Time is Money: Will your Start-up Survive?

In the world of start-ups, time really is money. Every week/month that goes by while you are pre-sales and pre-break-even, is another month of burn of your finite capital.

 

This capital has probably already come at the cost of having been a huge distraction to your very limited resources and focusing on running your business.

We often hear statistics such as ‘one in every four start-ups will fail’. The Kiwi start-up community has become complacent about accepting this as the natural path for the course. But this doesn’t need to be so.

Yes start-ups do fail. Sometimes it’s because their product simply doesn’t cut it, or the business model is not viable, or perhaps they didn’t have the right team and skills to execute. But they also often fail because they simply did not have sufficient capital to complete the journey.

The most commonly experienced peril is running out of funding before they’ve had a chance to prove to the world they have a great product and establish a successful channel to market.

Three things that greatly influence this equation are;

  1. Taking too long to reach reduced or break-even cash-burn, ie too long to get to sustainable scale;
  2. Lack of follow up funding in NZ’s investment capital eco-system;
  3. Poor capital planning.

Of course its different horses for courses; ventures that can set-up and develop its offering on extremely low overheads (eg software) can stretch a pre-commercialisation stage longer than a very overhead intensive business model.

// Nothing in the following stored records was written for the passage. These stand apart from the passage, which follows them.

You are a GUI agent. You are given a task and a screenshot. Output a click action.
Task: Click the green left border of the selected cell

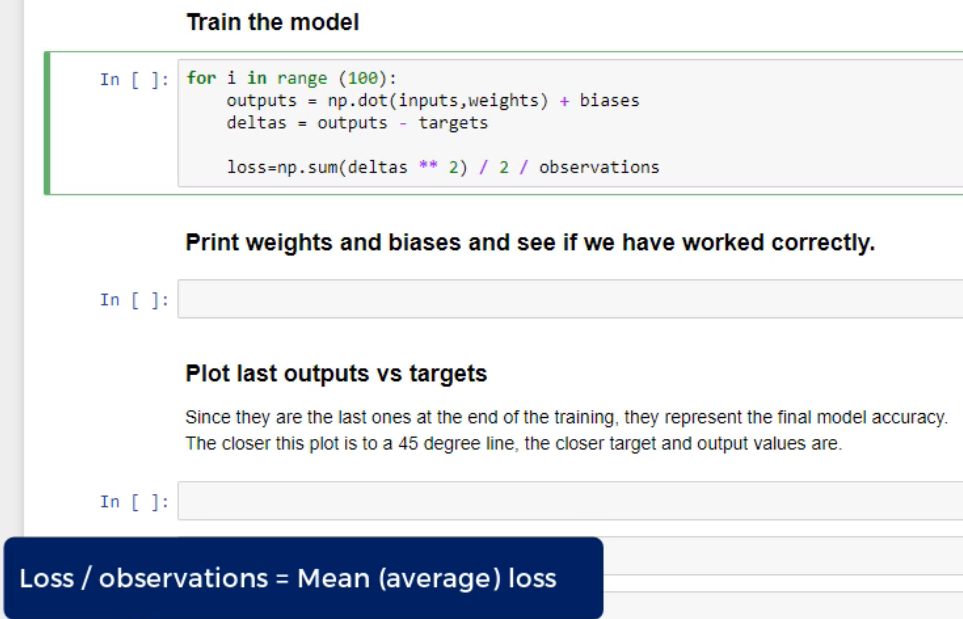coord(47,122)
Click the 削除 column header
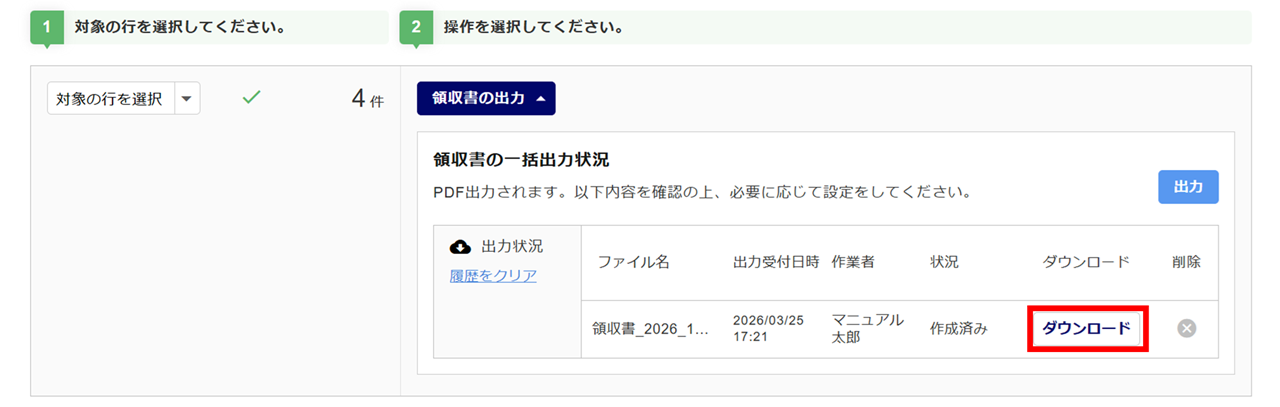The image size is (1280, 407). (1186, 262)
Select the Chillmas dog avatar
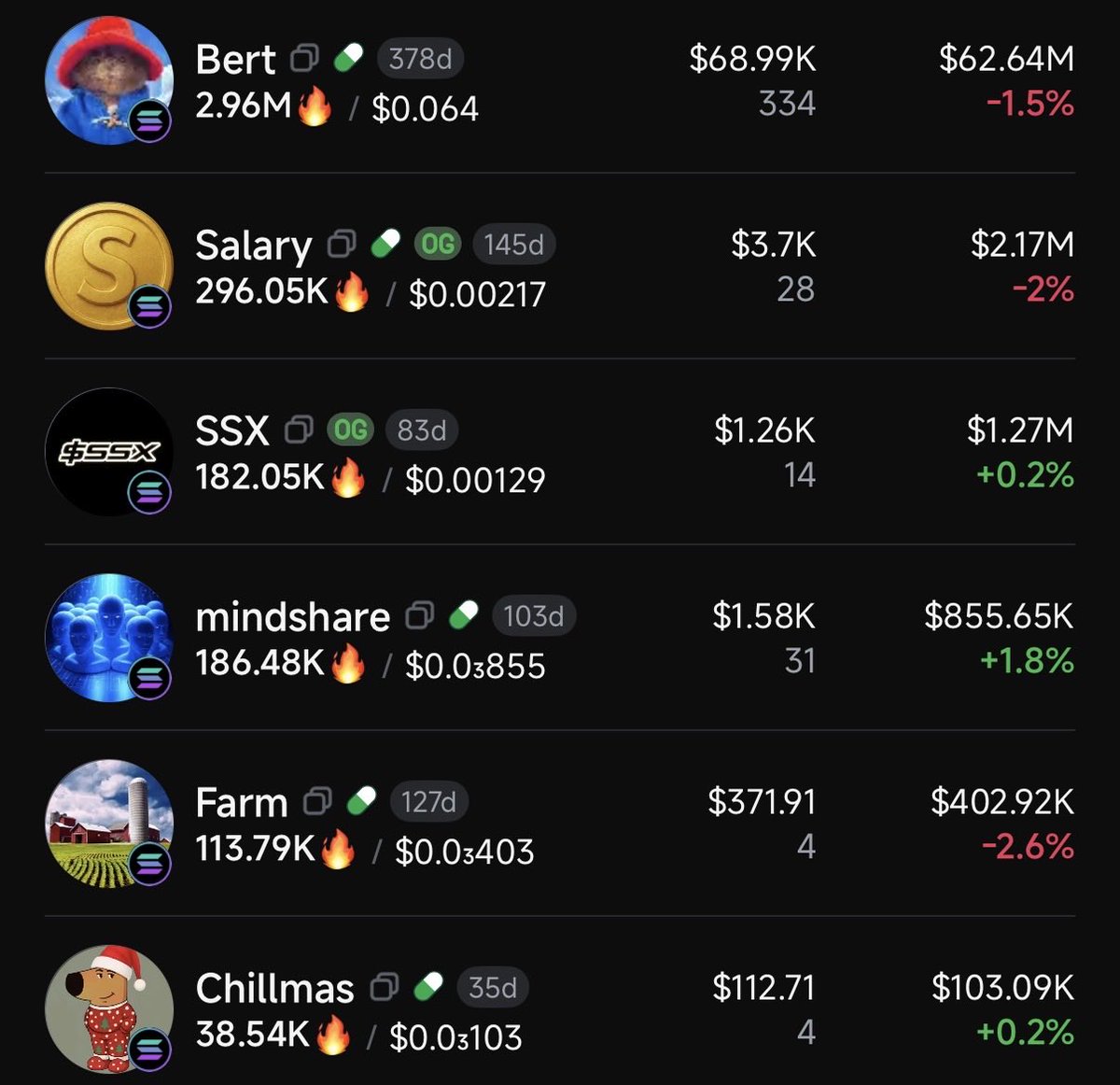 [x=109, y=1008]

For example those with technology/products requiring significant R&D, and particularly those with a manufacturing business model that has to fund inventory, speed to break-even is more critical.

Global from Day One

Locus Research engages with many start-ups and the angel investment eco-system in New Zealand.

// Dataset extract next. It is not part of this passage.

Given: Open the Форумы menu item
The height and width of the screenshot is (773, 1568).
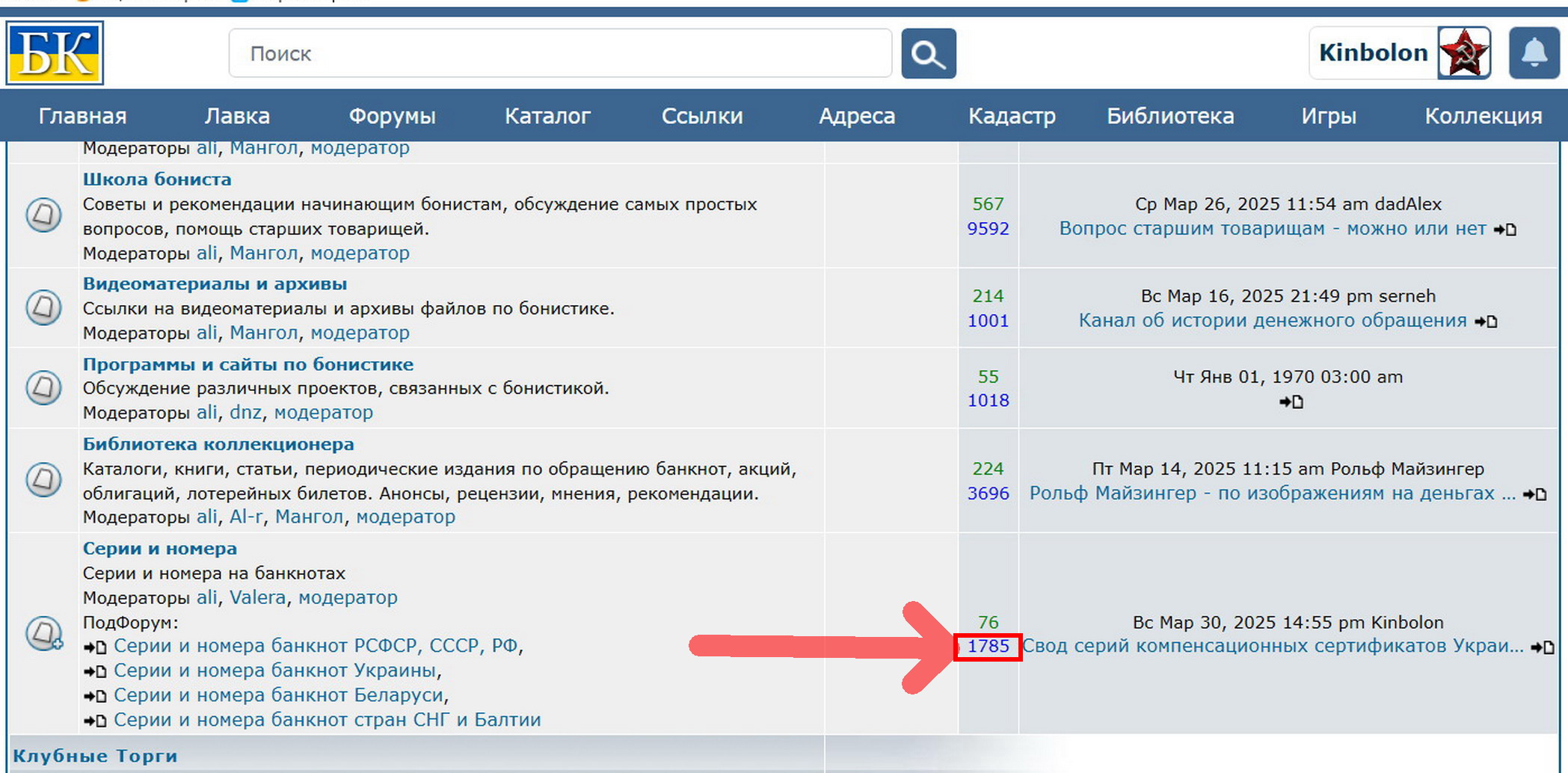Looking at the screenshot, I should [x=392, y=116].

We frequently see NZ businesses leading with a commercialisation strategy that goes like this;

  1. We’ll use the NZ market as the test ground to validate the product because NZ is a) manageably small and isolated from other markets, yet commercially advanced enough, b) our environmental and legislative conditions are often harsh enough to put our products through their paces, ie if it survives NZ conditions it can survive anything.
  2. Once proven in NZ, improvements can be made from lessons learned, then we will expand to Australia, and from there move into other OECD regions. IE a staged regional approach.

This appears to be a very sound stage-gated strategy and lowest risk approach.

The only problem with this is it often translates to a very long path to break-even and comes at great risk of running out of capital before you get there.

This regional approach also limits the exposure of your business to multi-national corporations (MNCs) that are an important part of any international strategy. MNCs are greatly lacking in the Australasian landscape. They bring;

  1. Your supply and distribution channels
  2. Scale and resource
  3. Access to follow on capital
  4. Access to corporate R&D funding
  5. Breeding ground for your key personnel

If we don’t have them in NZ, then the next best thing Kiwi companies can do is to partner with offshore MNC’s to create the same benefits.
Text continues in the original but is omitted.